Tomlinson has undertaken a five-year cyberwar against his former employer after being dismissed - unjustly, he insists - in 1995.
In an effort to force British authorities to grant him a hearing before a tribunal over his dismissal, Tomlinson threatened to post a damaging account of his time at MI6 on the Internet. He is also suspected of having posted a list of 116 names of alleged MI6 officers on a Web site a year ago.
Tomlinson spent six months in prison after he was convicted of breaching the Official Secrets Act by sending a book proposal to an Australian publisher and revealing secret information - including an alleged British plot to murder Serbian President Slobodan Milosevic - to the press.
Tomlinson denied responsibility for publishing the MI6 officers' names and said his threat to post a memoir was a bluff, which he now regrets. But he said the battle for a hearing by an independent tribunal is still his main focus.
"Technically, it's easy to gather information, but you need human minds to process it. There just isn't the time," he said, referring to government efforts to monitor his e-mail.
"With people like me, they undoubtedly look at all my e-mail" Tomlinson said of his former employers. "They can't crack PGP (Pretty Good Privacy) without a huge amount of effort." If he didn't use PGP, the secret services might not have to confiscate his PC so often, Tomlinson said.

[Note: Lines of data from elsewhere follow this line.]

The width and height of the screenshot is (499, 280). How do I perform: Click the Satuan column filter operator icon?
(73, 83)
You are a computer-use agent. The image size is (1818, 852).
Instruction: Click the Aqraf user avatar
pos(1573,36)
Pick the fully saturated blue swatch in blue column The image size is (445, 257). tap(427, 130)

Few people use the encryption programs on Microsoft Corp.'s Outlook because they know Microsoft gave the escrow key to the U.S. government, he said.
Web Snooping Senseless?
The authorities "want the writers of PGP to give up the key, but then other programs will come along," Tomlinson said. "You can't defeat encryption. It's something the intelligence services have got to learn to live with. They will never defeat it. That's why it's so senseless to spend a fortune snooping on the Internet."

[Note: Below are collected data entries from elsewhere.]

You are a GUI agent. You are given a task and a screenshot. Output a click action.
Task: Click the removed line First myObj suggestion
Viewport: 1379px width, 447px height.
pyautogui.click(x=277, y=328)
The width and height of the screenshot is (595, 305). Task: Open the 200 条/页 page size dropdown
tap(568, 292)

The British government announced last year plans for a $30 million unit of code-cracking specialists to monitor Internet traffic to fight against crime and terrorism. According to published reports, one in 500 telephone connections to the Internet - 20 times the European average - would be monitored. Tomlinson said he doubts that crime fighting is the real motive.
"It's really the intelligence services that are thedriving force behind these initiatives, not the battle against child pornography," he said. When he worked at MI6, it was actively recruiting information technology specialists. "But they command such high salaries, they tend to bust the pay structure," he said.
Willan writes for the IDG News Service in Rome.